1. Keep and rent out, use new rent to help pay newer larger mortgage - thus expanding my real estate portfolio and then 1031 after a couple years.

2. Sell and just pay the tax and consider myself fortunate to be in this situation.

Anything else I am missing?  Thank you in advance

Post: This or That scenario? Stock to pay off Mortgage

Ronin CrimmonsPosted
  • Long Beach, CA
  • Posts 22
  • Votes 4
Originally posted by @Steve Vaughan:

A lot of us have a very small % of our world in our primary residence, so hard to relate.  I can't get my head around a double comma home.  What for? Maybe that's just a regular house in your market?

My primary is less than 10% of my total stock and RE portfolio + there is an ADU covering the bulk of the mortgage. It's an afterthought on my balance sheet. Oh yeah, that. Almost forgot. If I were you, I'd have have a mil in assets like apt bldgs long before I just slept in it. Wait, I do. LOL But it's all relative. Maybe $1M isn't much in your world.

Paying off your primary is never a dumb thing to do, I'd just be hesitant capping my return at 3.5%. Opportunity costs. Return maximization. Doesn't add up when you pencil it out with a calculator.

Congrats on having a portfolio that allows this choice and good luck however you choose to play it!

 Steve thank you for your insight.

Post: This or That scenario? Stock to pay off Mortgage

Ronin CrimmonsPosted
  • Long Beach, CA
  • Posts 22
  • Votes 4
Originally posted by @Joe Villeneuve:

You're not accomplishing anything. You would be taking your profit, and saving interest on a loan where you are not the one paying. The source of funds to pay the mortgage, on a PCF property, is the tenant's rent. That's someone else's money. They are buying the property for you. Don't help them.

 Thank you, you make some good points.  I probably was not clear.  The mortgage is on my primary residence.  Does that change your opinion?

Post: This or That scenario? Stock to pay off Mortgage

Ronin CrimmonsPosted
  • Long Beach, CA
  • Posts 22
  • Votes 4
Originally posted by @Joe Villeneuve:

No.

 Anything further to help me understand why?  We are both still contributing max to our 401k, as well as contributing to 529 accounts and also some additional after tax money to Betterment.
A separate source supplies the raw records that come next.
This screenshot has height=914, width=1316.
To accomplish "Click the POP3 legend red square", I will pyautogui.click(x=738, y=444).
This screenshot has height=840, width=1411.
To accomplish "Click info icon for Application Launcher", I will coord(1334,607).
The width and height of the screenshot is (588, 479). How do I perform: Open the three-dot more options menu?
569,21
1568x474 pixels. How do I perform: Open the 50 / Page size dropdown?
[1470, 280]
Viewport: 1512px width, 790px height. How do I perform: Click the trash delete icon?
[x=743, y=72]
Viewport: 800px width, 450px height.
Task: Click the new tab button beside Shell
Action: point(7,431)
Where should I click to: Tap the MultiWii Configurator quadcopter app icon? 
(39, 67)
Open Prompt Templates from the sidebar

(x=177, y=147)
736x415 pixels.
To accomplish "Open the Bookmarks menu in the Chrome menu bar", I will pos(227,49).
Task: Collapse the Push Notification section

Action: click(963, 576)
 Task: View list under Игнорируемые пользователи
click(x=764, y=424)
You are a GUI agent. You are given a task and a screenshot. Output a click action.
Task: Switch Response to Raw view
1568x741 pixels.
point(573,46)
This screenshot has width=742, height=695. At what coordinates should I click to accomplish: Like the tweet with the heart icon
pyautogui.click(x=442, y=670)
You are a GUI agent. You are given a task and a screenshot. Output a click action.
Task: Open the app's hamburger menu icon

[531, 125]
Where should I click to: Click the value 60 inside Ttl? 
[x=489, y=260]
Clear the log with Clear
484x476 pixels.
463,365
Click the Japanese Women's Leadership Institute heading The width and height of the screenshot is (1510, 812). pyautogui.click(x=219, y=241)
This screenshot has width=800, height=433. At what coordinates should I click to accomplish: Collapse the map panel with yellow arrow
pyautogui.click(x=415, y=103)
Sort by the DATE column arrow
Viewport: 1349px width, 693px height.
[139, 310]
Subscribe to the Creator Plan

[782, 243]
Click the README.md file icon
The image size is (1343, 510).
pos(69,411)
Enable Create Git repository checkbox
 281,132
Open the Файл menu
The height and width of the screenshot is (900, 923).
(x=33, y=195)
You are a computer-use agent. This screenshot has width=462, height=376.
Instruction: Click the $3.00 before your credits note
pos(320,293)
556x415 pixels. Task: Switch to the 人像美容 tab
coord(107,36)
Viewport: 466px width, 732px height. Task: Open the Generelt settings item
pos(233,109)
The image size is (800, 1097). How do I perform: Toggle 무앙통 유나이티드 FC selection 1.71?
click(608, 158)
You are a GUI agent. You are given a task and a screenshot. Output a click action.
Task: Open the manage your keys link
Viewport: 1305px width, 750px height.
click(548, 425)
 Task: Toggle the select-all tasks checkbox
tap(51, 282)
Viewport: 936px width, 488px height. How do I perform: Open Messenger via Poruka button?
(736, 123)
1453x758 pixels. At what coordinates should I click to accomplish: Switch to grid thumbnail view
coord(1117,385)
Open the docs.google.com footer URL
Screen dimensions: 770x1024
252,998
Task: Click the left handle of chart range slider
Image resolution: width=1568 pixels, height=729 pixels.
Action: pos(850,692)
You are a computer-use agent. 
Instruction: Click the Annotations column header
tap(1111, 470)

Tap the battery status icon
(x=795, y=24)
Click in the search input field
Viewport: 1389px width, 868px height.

Post: This or That scenario? Stock to pay off Mortgage

Ronin CrimmonsPosted
  • Long Beach, CA
  • Posts 22
  • Votes 4

Should we use stock assets to pay off home mortgage?

Details:

550K mortgage at 3.5% with 29+ years left to pay (purchase price 1 mil)

Currently have 550K in stock that we could use to pay off mortgage 

The stock is not part of our 401k plans.  We have a sufficient rainy day fund and the stock is not factored in to our our overall investment goals; however, it would obviously help us reach those goals sooner.

Interest savings would be 350K + over the life of the loan

Should we keep the money in the stock market or pay off our mortgage considering Trump capped the interest deduction at 10k and our property tax more than reaches that threshold??